Sohail Tanvir, wrong-footing through the crease from around the wicket, eyes turning away towards the cover fielder at delivery point, is a pretty hard bowler to pick up at the best of times. Nathan McCullum, facing him for the first time, in the last over of New Zealand's innings, predictably swung and missed at a slower bouncer. The batsmen chanced their luck and sneaked a bye as the ball rolled through to Sarfraz Ahmed, whose underarm flick missed the stumps at the batsman's end.
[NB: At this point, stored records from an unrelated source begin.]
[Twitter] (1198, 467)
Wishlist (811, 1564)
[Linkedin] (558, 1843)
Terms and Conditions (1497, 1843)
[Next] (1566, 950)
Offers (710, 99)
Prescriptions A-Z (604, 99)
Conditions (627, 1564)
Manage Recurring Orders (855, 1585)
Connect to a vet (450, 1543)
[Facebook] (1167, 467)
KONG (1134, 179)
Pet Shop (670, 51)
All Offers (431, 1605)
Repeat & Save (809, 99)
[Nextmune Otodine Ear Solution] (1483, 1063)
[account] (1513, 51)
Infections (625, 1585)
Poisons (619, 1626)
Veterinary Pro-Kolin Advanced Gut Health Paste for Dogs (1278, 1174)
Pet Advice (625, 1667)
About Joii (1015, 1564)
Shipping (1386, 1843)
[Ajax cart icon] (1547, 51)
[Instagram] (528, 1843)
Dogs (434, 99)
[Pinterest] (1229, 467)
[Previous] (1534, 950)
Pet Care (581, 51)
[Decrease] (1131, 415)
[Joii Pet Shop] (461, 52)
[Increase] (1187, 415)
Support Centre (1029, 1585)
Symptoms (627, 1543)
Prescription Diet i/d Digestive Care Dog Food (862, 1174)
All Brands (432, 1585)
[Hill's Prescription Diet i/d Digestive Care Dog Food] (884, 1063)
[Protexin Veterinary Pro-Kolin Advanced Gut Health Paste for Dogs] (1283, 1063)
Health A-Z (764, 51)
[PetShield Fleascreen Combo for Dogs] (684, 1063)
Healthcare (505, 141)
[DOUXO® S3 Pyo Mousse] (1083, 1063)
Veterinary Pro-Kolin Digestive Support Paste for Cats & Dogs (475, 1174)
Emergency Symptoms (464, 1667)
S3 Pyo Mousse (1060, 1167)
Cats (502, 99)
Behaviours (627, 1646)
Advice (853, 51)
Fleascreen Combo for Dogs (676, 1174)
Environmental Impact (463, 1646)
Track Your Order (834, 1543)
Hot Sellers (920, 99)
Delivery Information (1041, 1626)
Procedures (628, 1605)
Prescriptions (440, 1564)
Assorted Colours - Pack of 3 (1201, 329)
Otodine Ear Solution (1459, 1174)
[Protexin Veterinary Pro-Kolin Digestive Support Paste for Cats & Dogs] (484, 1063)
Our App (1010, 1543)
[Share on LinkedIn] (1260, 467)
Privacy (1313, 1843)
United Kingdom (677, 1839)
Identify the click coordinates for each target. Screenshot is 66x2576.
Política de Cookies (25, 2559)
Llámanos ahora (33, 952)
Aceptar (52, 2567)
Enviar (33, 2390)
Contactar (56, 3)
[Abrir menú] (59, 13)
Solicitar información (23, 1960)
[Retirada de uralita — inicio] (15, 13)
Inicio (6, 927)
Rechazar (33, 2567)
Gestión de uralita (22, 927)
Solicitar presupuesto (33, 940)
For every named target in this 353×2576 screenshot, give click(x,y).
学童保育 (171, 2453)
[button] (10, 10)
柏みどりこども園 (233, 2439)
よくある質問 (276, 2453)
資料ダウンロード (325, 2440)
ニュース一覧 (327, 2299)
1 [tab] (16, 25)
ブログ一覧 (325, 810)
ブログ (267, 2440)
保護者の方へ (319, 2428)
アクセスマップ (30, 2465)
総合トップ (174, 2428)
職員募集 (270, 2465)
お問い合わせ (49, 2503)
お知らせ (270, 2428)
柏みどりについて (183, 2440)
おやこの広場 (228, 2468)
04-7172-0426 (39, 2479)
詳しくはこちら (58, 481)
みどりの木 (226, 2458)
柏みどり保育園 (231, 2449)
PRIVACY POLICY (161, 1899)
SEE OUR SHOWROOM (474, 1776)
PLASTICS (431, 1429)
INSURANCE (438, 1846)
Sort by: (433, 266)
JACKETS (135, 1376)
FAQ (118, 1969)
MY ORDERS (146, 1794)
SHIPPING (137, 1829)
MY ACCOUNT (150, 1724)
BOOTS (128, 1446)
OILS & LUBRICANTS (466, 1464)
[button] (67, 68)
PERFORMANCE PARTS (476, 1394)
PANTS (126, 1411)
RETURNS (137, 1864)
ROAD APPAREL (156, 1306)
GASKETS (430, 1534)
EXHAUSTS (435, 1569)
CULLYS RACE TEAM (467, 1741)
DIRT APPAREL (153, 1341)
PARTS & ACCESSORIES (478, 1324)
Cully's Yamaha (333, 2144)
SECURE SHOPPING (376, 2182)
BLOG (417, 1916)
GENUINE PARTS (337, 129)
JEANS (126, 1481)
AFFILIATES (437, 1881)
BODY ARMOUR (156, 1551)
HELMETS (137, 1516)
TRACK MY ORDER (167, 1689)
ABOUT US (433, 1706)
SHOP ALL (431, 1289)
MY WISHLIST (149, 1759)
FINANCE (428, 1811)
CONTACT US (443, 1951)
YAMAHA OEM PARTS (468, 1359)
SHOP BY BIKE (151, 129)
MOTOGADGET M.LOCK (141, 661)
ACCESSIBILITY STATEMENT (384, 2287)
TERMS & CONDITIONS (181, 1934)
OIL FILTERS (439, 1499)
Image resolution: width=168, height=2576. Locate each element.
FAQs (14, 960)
Next ball, it was Adam Milne's turn to squint at the flurry of limbs that approached the other end and blindly swing at another slower ball. He missed too, and the batsmen took on Sarfraz again. Again the wicketkeeper rolled the ball at the stumps, and again he missed. Tanvir, glaring at Sarfraz with hands on hips, wasn't amused.
Considering the year he has had, there probably isn't a cricket fan left in the world who doesn't know of Sarfraz Ahmed's prowess with the sweep. But even the most educated Sarfraz-watcher would have been rendered agape by the shot he played in the fifth over of Pakistan's chase.
Matt Henry, making his T20 debut for New Zealand, had hurried Sarfraz and beaten him twice in a row in his first over, with back-of-a-length balls in the 140s. Now, Sarfraz stepped down the track to the fifth ball of Henry's second over, got down on one knee, and swept him for a flat six over the deep backward square-leg boundary.